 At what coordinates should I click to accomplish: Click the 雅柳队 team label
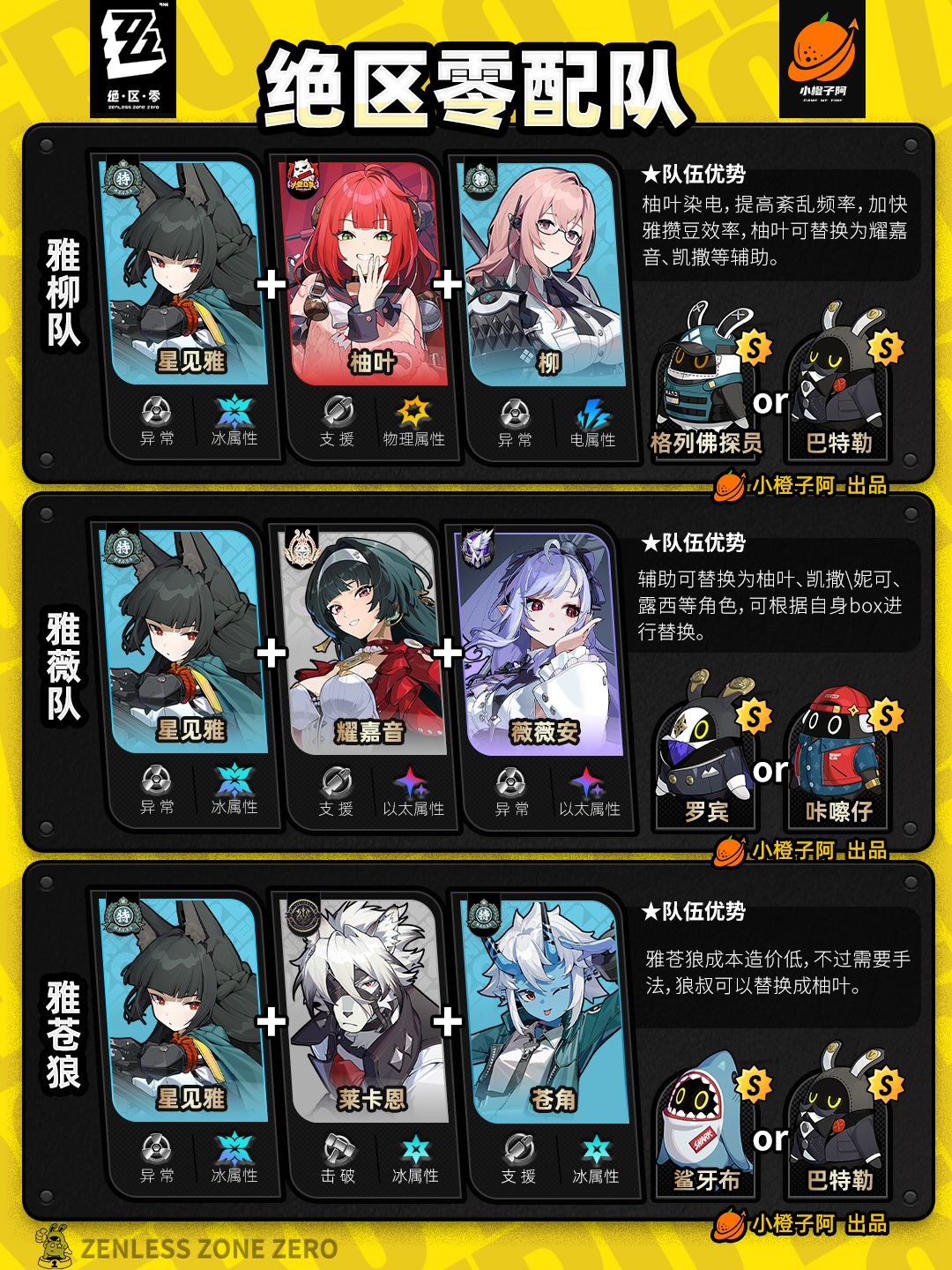tap(63, 293)
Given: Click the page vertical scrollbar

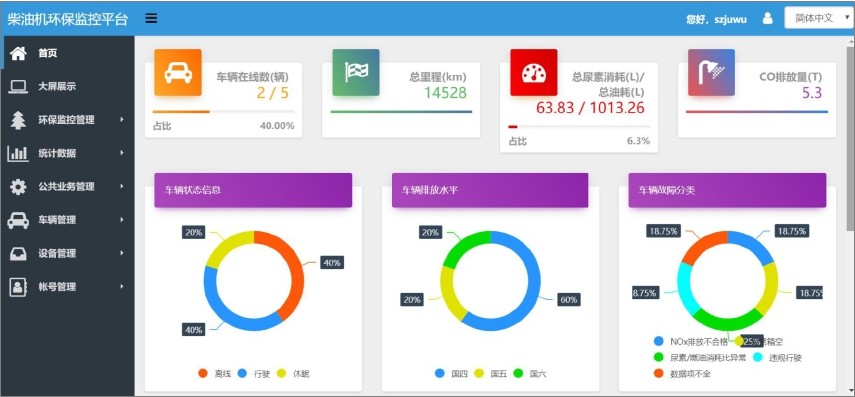Looking at the screenshot, I should (851, 136).
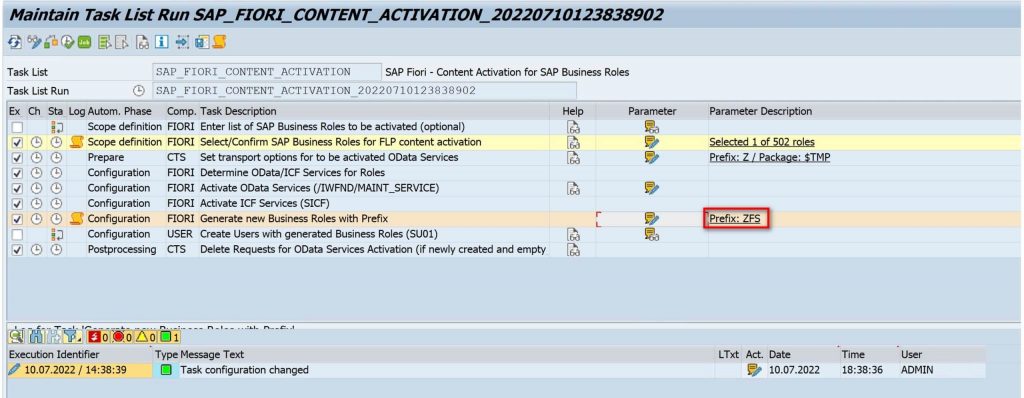
Task: Click the Task Description column header
Action: tap(238, 111)
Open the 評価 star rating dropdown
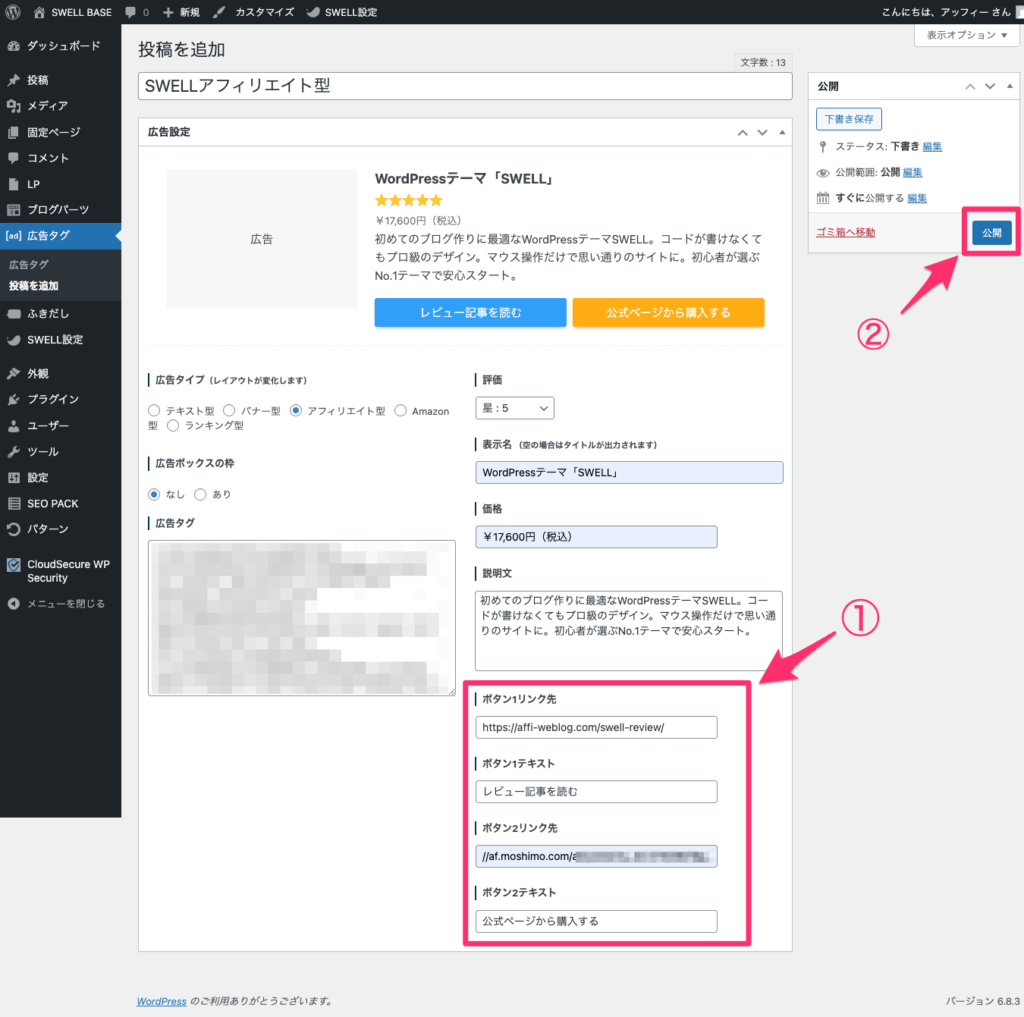The width and height of the screenshot is (1024, 1017). coord(514,408)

**********

- **EXERCISE AIM**
The response must restate exactly the lines from the one containing "Given: Click the page vertical scrollbar" through the end of the records above and must leave out all pictures.

- **TASK OUTPUT**
Given: Click the page vertical scrollbar

Looking at the screenshot, I should (851, 136).
Task: Click the Task Description column header
Action: tap(238, 111)
Open the 評価 star rating dropdown
The width and height of the screenshot is (1024, 1017). coord(514,408)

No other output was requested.